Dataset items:
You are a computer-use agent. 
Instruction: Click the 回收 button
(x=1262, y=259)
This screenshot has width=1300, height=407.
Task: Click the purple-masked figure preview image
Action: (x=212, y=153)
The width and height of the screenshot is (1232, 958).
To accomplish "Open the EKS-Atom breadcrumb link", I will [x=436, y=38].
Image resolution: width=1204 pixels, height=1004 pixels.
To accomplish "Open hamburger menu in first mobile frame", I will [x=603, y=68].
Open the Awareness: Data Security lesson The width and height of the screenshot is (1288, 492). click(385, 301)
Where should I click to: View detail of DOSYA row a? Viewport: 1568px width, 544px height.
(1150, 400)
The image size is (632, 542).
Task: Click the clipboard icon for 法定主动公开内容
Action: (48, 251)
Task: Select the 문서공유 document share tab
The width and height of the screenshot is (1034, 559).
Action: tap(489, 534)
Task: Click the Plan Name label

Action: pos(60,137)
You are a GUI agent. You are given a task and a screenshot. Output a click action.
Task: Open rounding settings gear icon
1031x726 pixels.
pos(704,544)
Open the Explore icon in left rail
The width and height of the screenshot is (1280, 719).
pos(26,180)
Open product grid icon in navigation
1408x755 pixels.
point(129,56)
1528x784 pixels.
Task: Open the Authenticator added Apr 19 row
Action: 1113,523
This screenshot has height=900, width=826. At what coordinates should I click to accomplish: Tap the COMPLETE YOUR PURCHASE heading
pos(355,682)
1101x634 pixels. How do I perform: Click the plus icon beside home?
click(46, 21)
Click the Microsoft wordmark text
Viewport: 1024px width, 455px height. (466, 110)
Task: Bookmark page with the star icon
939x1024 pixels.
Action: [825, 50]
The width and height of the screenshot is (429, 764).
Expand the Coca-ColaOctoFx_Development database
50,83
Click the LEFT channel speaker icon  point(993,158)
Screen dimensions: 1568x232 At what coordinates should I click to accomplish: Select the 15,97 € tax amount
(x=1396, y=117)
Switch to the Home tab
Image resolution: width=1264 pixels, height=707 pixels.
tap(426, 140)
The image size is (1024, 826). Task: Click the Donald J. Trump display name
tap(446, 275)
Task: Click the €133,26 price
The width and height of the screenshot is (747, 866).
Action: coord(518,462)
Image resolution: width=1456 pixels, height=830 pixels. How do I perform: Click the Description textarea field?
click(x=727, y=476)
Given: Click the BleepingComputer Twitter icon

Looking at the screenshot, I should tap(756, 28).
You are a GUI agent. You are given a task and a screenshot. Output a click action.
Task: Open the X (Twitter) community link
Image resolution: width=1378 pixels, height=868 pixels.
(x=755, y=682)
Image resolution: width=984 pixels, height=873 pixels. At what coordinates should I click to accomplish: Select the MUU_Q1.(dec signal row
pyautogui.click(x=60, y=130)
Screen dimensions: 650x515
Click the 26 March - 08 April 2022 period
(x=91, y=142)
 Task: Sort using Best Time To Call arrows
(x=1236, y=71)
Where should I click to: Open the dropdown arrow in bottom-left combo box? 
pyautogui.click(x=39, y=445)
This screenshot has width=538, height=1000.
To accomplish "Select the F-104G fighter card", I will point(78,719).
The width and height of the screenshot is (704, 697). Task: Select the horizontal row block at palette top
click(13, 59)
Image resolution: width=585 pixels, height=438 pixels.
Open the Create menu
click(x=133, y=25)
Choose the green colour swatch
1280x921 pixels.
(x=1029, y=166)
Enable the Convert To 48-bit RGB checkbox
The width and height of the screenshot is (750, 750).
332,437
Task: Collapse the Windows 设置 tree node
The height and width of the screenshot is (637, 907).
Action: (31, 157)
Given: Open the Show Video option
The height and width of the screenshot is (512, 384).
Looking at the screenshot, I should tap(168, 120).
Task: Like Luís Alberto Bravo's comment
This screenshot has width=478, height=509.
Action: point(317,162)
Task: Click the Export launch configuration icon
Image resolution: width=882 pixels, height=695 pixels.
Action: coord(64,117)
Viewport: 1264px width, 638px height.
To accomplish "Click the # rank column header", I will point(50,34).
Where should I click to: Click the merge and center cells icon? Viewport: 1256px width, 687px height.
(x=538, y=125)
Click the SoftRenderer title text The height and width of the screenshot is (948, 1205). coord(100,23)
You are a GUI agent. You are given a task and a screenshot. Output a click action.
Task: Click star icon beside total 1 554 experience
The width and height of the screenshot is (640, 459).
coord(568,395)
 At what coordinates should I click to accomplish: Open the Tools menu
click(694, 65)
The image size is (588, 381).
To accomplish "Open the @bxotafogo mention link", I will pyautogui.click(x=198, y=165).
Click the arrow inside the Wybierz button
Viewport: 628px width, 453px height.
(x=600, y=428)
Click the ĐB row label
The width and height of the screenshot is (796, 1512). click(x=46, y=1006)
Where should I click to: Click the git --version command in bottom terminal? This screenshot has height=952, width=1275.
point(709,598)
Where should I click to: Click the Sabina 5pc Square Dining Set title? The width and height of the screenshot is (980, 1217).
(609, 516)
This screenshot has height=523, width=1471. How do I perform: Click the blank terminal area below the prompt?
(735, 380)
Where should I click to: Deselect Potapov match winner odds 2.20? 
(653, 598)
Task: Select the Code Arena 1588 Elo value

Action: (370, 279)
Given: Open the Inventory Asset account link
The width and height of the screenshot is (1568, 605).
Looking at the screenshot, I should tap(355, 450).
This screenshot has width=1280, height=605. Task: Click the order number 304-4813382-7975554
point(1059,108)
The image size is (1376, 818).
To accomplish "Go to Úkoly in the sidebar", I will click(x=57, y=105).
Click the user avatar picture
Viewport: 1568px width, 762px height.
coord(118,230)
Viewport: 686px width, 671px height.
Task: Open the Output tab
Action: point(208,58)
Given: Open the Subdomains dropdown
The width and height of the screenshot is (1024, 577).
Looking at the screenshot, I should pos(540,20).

→ What the exercise asks:
Count the lines of the data that hold the string "star". The answer should be that number alone.

→ Solved exercise:
2